Not-for-profit advisory company Road Safety Support has a released a report, ‘Enforcement Strategy – Raising the Game,’ which calls for forces to leave traditional camera enforcement behind and introduce a new wide-area, more flexible approach to speed camera operation, thereby increasing the threat of detection for motorists.
It says latest Department for Transport casualty data shows that there were 1,752 UK road deaths in 2019, which is similar to the levels reported since 2012.
Road Safety Support says ‘Raising the Game’ recommends “an urgent step change” in order to increase the perception of speed camera detection, to jolt motorists into driving more carefully on all roads – not just those where they expect to see a camera.
It calls for mobile speed camera vans, which are highly visible and can be utilised over a wider area, to be used to support traditional roads policing efforts, the report states. “Mobile cameras can detect offences over a greater range and can be moved around frequently, delivering far greater general deterrence to the motoring public,” it says.

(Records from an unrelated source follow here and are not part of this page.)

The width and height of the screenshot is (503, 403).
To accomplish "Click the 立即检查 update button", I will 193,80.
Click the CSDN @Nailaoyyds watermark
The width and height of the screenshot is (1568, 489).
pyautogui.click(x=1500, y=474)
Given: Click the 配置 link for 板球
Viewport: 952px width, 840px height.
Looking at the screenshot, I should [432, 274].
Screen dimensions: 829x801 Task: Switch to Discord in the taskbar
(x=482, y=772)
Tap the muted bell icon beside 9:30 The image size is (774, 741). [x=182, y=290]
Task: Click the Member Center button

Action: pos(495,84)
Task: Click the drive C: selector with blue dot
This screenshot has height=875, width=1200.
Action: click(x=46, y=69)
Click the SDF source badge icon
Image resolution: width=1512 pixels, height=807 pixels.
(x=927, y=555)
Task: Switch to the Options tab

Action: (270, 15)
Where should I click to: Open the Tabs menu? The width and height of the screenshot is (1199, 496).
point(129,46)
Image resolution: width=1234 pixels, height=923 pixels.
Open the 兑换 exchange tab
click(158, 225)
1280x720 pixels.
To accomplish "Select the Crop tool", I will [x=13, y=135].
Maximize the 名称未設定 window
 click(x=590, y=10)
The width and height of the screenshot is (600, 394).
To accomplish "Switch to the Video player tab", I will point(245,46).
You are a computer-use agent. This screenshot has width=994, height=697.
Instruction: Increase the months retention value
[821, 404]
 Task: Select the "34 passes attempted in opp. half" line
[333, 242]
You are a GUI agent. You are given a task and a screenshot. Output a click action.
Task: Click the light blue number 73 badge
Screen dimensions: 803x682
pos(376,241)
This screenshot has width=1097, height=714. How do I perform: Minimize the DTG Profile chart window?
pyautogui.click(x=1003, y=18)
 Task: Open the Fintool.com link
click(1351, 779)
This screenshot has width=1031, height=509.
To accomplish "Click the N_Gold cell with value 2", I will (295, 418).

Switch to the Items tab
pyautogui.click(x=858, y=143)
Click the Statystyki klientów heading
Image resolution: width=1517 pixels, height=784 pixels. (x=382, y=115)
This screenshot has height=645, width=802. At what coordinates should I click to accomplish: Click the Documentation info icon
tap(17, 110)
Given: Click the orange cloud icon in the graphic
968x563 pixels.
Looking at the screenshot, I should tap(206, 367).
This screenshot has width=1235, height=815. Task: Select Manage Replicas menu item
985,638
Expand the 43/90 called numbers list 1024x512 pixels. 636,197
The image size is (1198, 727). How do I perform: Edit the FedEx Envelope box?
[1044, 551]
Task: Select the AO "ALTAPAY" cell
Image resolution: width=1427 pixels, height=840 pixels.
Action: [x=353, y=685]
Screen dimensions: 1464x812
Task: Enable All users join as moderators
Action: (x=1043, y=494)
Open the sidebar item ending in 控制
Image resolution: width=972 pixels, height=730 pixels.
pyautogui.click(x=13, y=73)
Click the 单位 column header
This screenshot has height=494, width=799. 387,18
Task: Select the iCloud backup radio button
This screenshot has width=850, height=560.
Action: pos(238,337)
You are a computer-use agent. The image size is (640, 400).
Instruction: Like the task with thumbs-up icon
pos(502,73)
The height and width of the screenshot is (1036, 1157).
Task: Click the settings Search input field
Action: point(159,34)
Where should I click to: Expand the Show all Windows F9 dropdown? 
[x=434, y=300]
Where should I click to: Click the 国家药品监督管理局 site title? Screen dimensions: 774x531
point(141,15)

Det Chief Supt Andy Cox, of Lincolnshire Police, who is the national lead for fatal collision investigation backed the report saying, “Speeding remains the biggest risk to road safety and should be the number one focus and priority for traffic enforcement. I would urge all forces to download this report, if they haven’t already done so, and follow the recommendations in it in relation to enforcement and communications.
“I urge people to drive within the speed limit, stay safe and keep a clean licence. I thank the majority of lawful road users who are doing so.